One participant commented that the legislature and the government have made terrible mistakes in throwing down these concepts to illiterate populace in the rural areas without explanation and without considering their side effects. He stated:

“The terms were thrown down by government into customary land with the intention of knowing which person within the tribe to consult should there be a development initiative. They throw down the words without knowing the side effects” (Kwikwisi, Interview, 26.06.07).

According to the participants negative effects surfaced negative leadership qualities which rather than developing, destroyed tribal and family bonds. Kwikwisi further mentioned: “Those who were

crowned with the word ‘landowner’ have abused its purpose and normally dictate everything on tribal land making it vulnerable to disputes” (Interview, 26.06.07). A legal practitioner appealed for the people to be clear about the issue that the person whom we called ‘landowner’ is not the owner of the land but only the ‘custodian’ over it. In rationalizing this he stated: “When we bestow someone as a landowner he or she would build up on it and become resistance to the extent where we will dispute one another within our own tribe” (Nuta, Interview, 15.06.07).

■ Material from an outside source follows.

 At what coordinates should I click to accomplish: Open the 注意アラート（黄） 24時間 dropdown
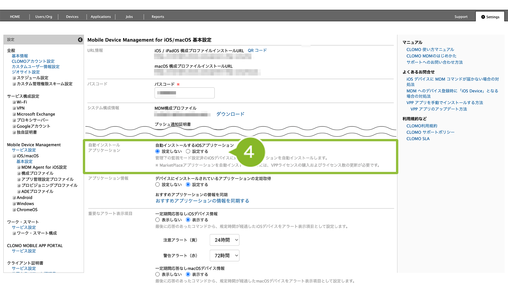pos(225,240)
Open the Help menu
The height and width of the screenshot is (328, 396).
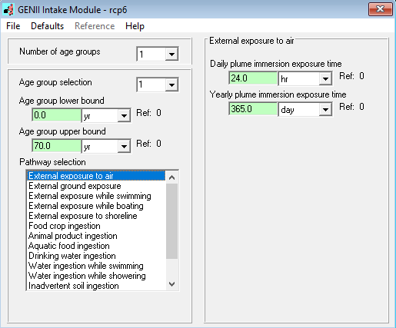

On legal perspectives the lawyer clarified ownership of land with respect to primary and secondary rights. He interpreted:

“Our land is tribally owned by people of the same tribe. Therefore all of us whom our fathers are from the tribe are owners; meaning we have the primary rights to the land. Any commercial indication of development has to be channelled through a committee which will be formed by the male line (wela kwalafia). Those from the female lines (di’i or waikwalina) have the secondary rights. Meaning they only have access to land to make gardens for family consumption and not the right to involve in any activity that domain in commercial nature”

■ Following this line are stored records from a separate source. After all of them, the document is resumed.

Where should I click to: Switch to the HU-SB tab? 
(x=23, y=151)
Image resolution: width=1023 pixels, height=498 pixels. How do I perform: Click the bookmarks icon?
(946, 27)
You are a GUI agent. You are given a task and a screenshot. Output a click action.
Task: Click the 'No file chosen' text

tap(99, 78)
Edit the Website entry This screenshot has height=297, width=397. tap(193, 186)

(Nuta, Interview, 15.06.07).

The above perception surfaces the incongruence between the English common law and the customary laws. One interviewee metaphorically explained as ‘troubled marriage.’ He argued:

“For me the biggest complexity is in the often ‘troubled marriage’ between the adopted English common law perspective of land ownership and our own customary laws. I agree with critiques that some of the concepts, including primary and secondary rights, and the process of land registration and title ownership have, in my opinion, contributed towards muddying our public opinion and collective thought on land issues in our shores. As I see it, we are in limbo, as the aforementioned marriage between two sets of thinking on land has in many instances bred an off spring that is a split personality of the two. Of course culture adapts and changes with time. Our constitution already recognizes the role of customary and many of our people still claim to hold on to custom. The challenge lies in making the aforementioned marriage work” (Kiro, Interview, 09.06.07).

Another participant argued for the customary perspective that those from the female lines (wai kwalina) are equally important to them and is imprudent to classify them as primary and secondary landowners. He claimed:

“Most of this so called 'secondary landowners' are our own blood. I found it absurd to confine them to access rights only. To be frank, the secondary landowners are our sister’s sons and daughters, and why reducing their chances to equally benefit from their forefather’s land?